Though the pipeline is fully usable as-is, there are some features in our backlog that could serve as ideas for future enhancements. Here they are, in no particular order:

  • Backend
    • C++ as execution environment. This would involve creating an equivalent to mpci_utils.r for C++ and set up a Dockerfile according to the requirements laid out here.
      • Once C++ support is implemented, it would be nice to add a faster, parallelized version of PC from this repo. Ideally one would first implement discrete conditional independence tests for this project and embed it as linked library.
    • It would be nice to implement support for prior knowledge using the fixed_edges and fixed_gaps parameters of pcalg. This would include the feature to create a new experiment based on the annotations of the validated experiment. Therefore the EdgeInformations missing and approved need to converted to fixed_edges and declined to fixed_gaps.
    • To allow a different type of prior knowledge, it might be interesting to group different nodes together. This would allow custom edge orientation rules, e.g., if a certain group of nodes cannot be the effect of a different group of nodes because it always happened before.

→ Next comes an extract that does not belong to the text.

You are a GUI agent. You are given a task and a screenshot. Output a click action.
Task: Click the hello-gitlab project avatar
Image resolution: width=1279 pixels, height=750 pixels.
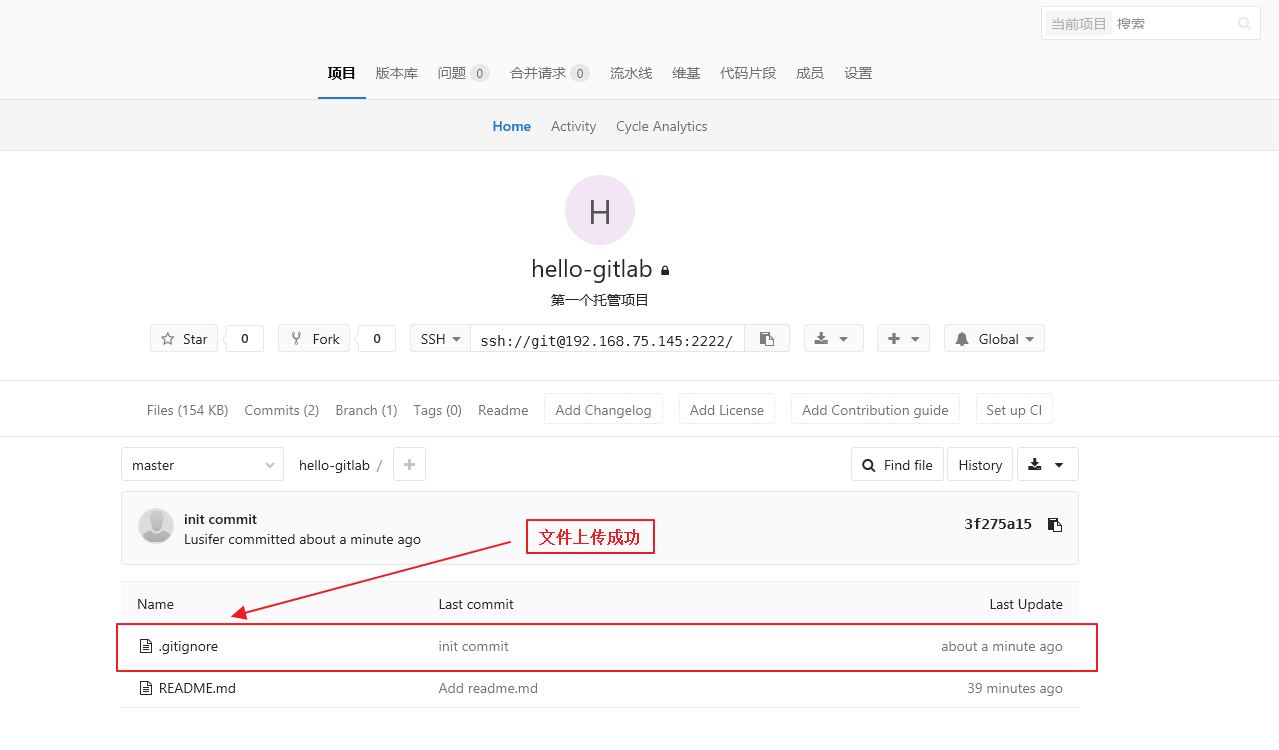[599, 210]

    • There is an existing endpoint picking out notable edges according to edge weight, finding notable paths would be interesting as well.
    • One could periodically save intermediate results for long computations. For example, run pcalg with m.max=1 and return intermediate result, than run it with m.max=2 and the already known fixed_gaps, and so on.
    • Merge the redundant features of is_ground_truth and EdgeInformation. EdgeInformation offers more functionality and it might make sense to remove the is_ground_truth property of Edges and integrate the Ground Truth upload and the comparison metrics into the EdgeInformation feature
    • The caching of dataset metadata could be done as properties of the dataset model
    • Make scheduling more advanced. Currently, sequential jobs can only run, if no other job is currently running in the whole environment (kubernetes namespace). This has several drawbacks: When there is more than one server, there could still be only one job at a time. There can be jobs running on the server in other namespaces. So make the scheduling server specific and try to find a way to block the server for all namespaces.
  • Frontend
    • When viewing datasets, one could display a preview of the observation matrix by loading the first N rows of a dataset and putting them into a table element. Then it might make sense to allow the user to group the different columns (Nodes) together, to help him navigating in the graph exploration and defining prior knowledge (edge orientation rules).
    • When displaying interventions of relationships with bidirectional confounders, one valid set of parents within the equivalence class is selected to perform the intervention. One could try to think of ways to display these sets intuitively in order to perform separate interventions.